On Tue, 15 Jan 2013, Chen, Xiaoxi wrote:
> Hi Sage,
> 	FlashCache works well for this scenarios, I created a hybrid-disk with 1 ssd partition(shared the same ssd but different patition with Ceph journal and XFS journal) and 1 sata disk.Configured the FlashCache to ignore all sequential request larger than 32K(Well, it can be set to a smaller number).
> 	The results shows a comparable performance with CephMeta-to-ssd solution.
> 	Since flashcache working in the DM layer , I suppose it's transparent 
> to Ceph, right?

Right.  That's great to hear that it works well.  If you don't mind, it would be great if you could report the same thing to ceph-devel with a bit of detail about how you configured FlashCache so that others can do the same.

Thanks!
sage

> 																									Xiaoxi
> 
> -----Original Message-----
> From: Sage Weil [mailto:sage@xxxxxxxxxxx]
> Sent: 2013?1?15? 2:19
> To: Chen, Xiaoxi
> Cc: Mark Nelson; Yan, Zheng ; ceph-devel@xxxxxxxxxxxxxxx
> Subject: RE: Seperate metadata disk for OSD
> 
> On Mon, 14 Jan 2013, Chen, Xiaoxi wrote:
> > Hi Sage,
> >     Thanks for your mail~
> > 	Would you have a timetable about when such improvement can be ready?It's critical for non-btrfs filesystem.
> > 	I am thinking about introducing flashcache into my configuration to cache such meta write, since flashcache working under the filesystem, I suppose it will not break the assumption inside Ceph.
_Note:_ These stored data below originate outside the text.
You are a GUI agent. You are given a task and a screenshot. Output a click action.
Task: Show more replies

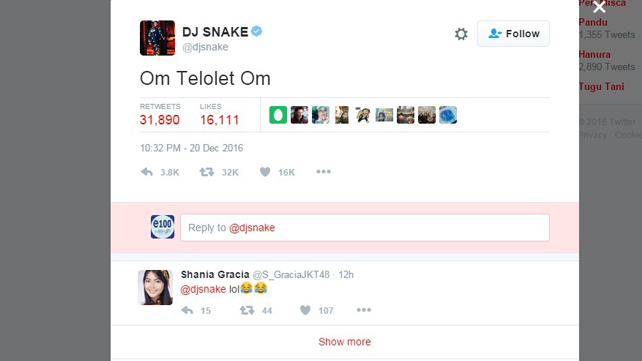click(345, 342)
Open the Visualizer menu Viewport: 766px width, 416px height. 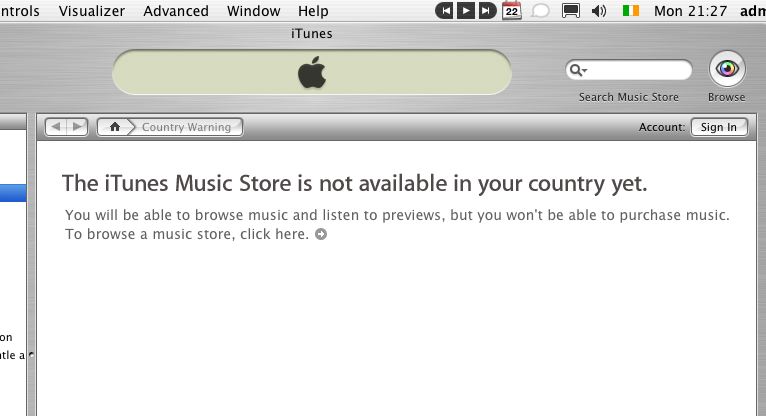pyautogui.click(x=92, y=11)
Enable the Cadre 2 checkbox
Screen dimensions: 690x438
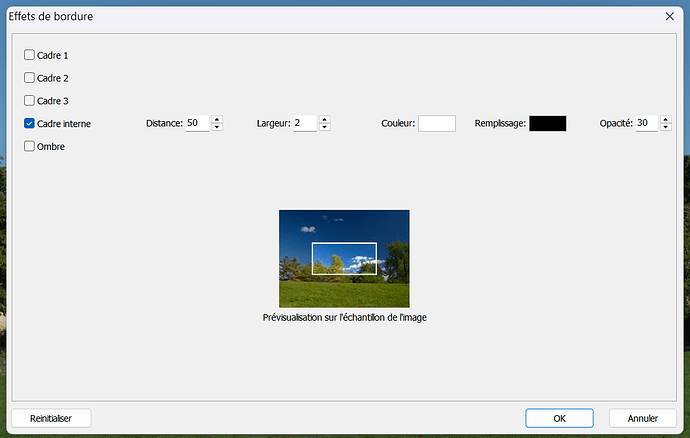[29, 78]
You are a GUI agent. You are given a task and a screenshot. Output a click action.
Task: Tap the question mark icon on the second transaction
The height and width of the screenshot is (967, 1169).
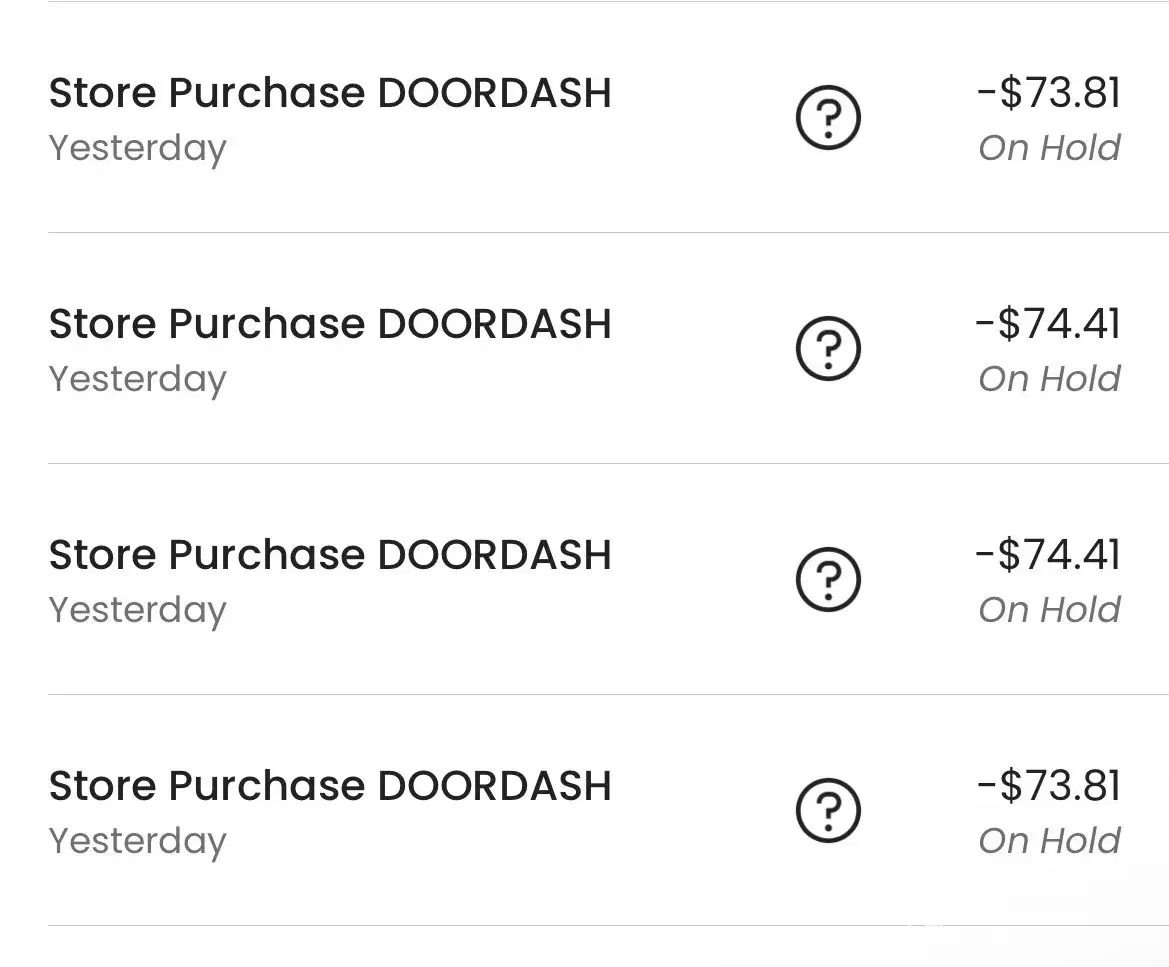828,349
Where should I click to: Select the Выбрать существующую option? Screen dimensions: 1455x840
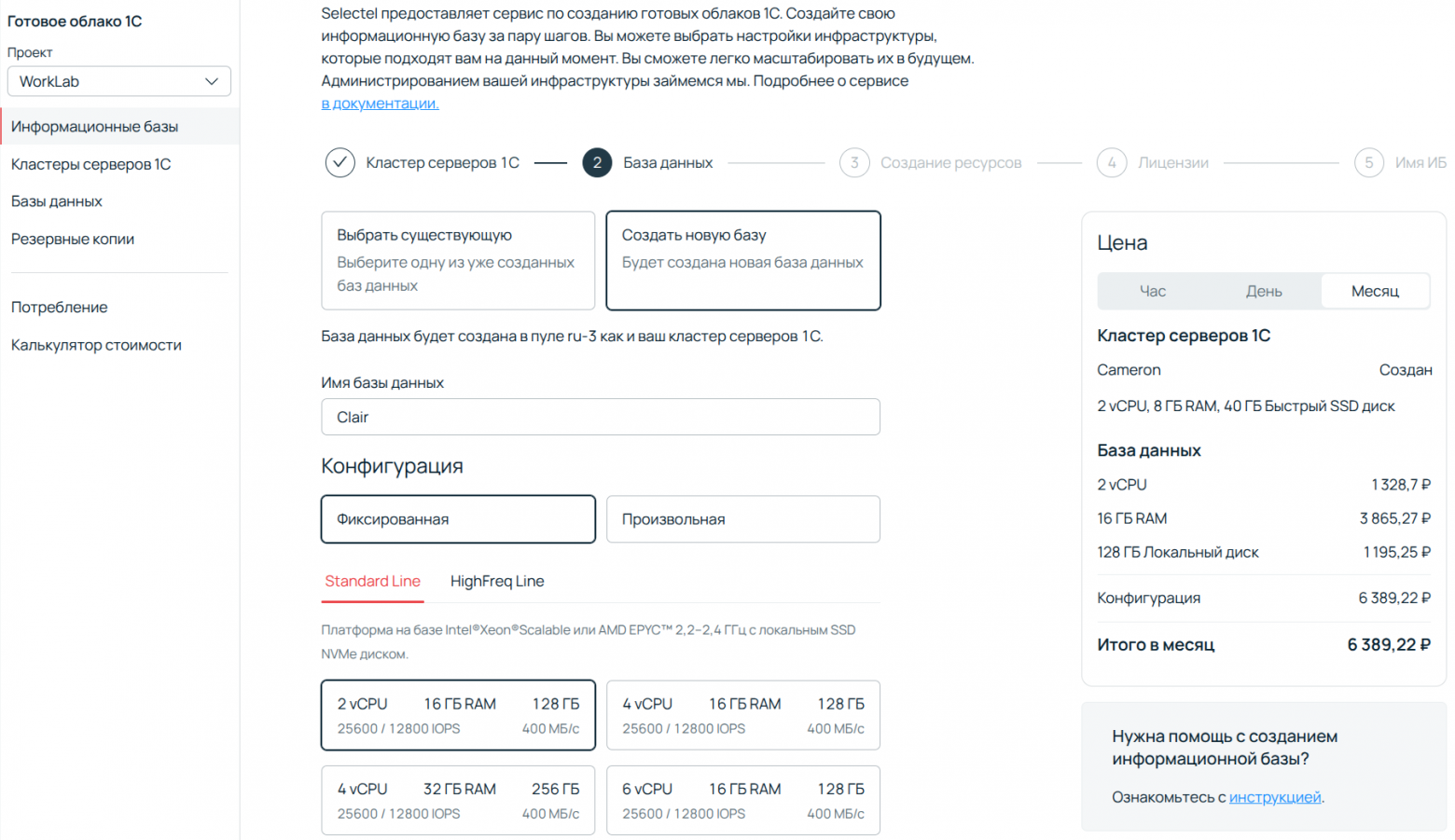(457, 260)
I will try it on tomorrow and come back with you ~
> > 	Thanks again for the helps!
> 
> I think avoiding the pginfo change may be pretty simple.  The log one I am a bit less concerned about (the appends from many rbd IOs will get aggregated into a small number of XFS IOs), and changing that around would be a bigger deal.
> 
> sage
> 
> 
> > 																								Xiaoxi
> > 
> > -----Original Message-----
> > From: Sage Weil [mailto:sage@xxxxxxxxxxx]
> > Sent: 2013?1?13? 0:57
> > To: Chen, Xiaoxi
> > Cc: Mark Nelson; Yan, Zheng ; ceph-devel@xxxxxxxxxxxxxxx
> > Subject: RE: Seperate metadata disk for OSD
> > 
> > On Sat, 12 Jan 2013, Chen, Xiaoxi wrote:
> > > Hi Zheng?
> > > 	I have put XFS log to a separate disk, indeed it provide some performance gain but not that significant.
> > > 	Ceph's metadata is somehow separate(it's some files reside in OSD's disk), therefore,it cannot be helped by neither XFS journal log nor OSD's journal.That's why I am trying to put ceph's metadata(/data/osd.x/meta folder ) to a separate SSD disk.
> > > To Nelson,
> > > 	I did the experiment with just 1 client, if using more clients, the gain will not be that much.
> > > 	It looks to me that a single write from client side become 3 writes to disk is somehow a big overhead for in-place-update filesystem such like XFS since it introduce more seeks.Out-of-place-update filesystem will not suffer a lot for such pattern,I didn?t find this problem when I using BTRFS as backend filesystem. But forBTRFS, fragmentation is another performance killer, for a single RBD volume, if you did a lot of random write on it, the sequential read performance will drop to 30% of a new RBD volume. This make BTRFS unusable in production.
> > > 	Separate Ceph meta seems quite easy to me ( I just mount a partition to /data/osd.X/meta), is it right  ? is there any potential problem in it? 
> > 
> > Unfortunately, yes.  The ceph journal and fs sync are carefully timed.  
> > The ceph-osd assumes that syncfs(2) on the $osd_data/current/commit_op_seq file will sync everything, but if meta/ is another fs that isnt true.  At the every least, the code needs to be modified to sync that as well.
> > 
> > That said, there is a lot of improvement that can be had here.  The three things we write are:
> > 
> >  the pg log
> >  the pg info, spread across the pg dir xattr and that pginfo file  
> > the actual io
> > 
> > The pg log could go in leveldb, which would translate those writes into a single sequential stream across the entire OSD.  And the PG info separate between the xattr and the file is far from optimal: most of that data doesn't actually change on each write.  What little does is very small, and could be moved into the xattr, avoiding touching the file (which means an inode + data block write) at all.
> > 
> > We need to look a bit more closely to see how difficult that will really be to implement, but I think it is promising!
> > 
> > sage
> > 
> > 
> > > 
> > > 																														Xiaoxi -----Original Message-----
> > > From: Mark Nelson [mailto:mark.nelson@xxxxxxxxxxx]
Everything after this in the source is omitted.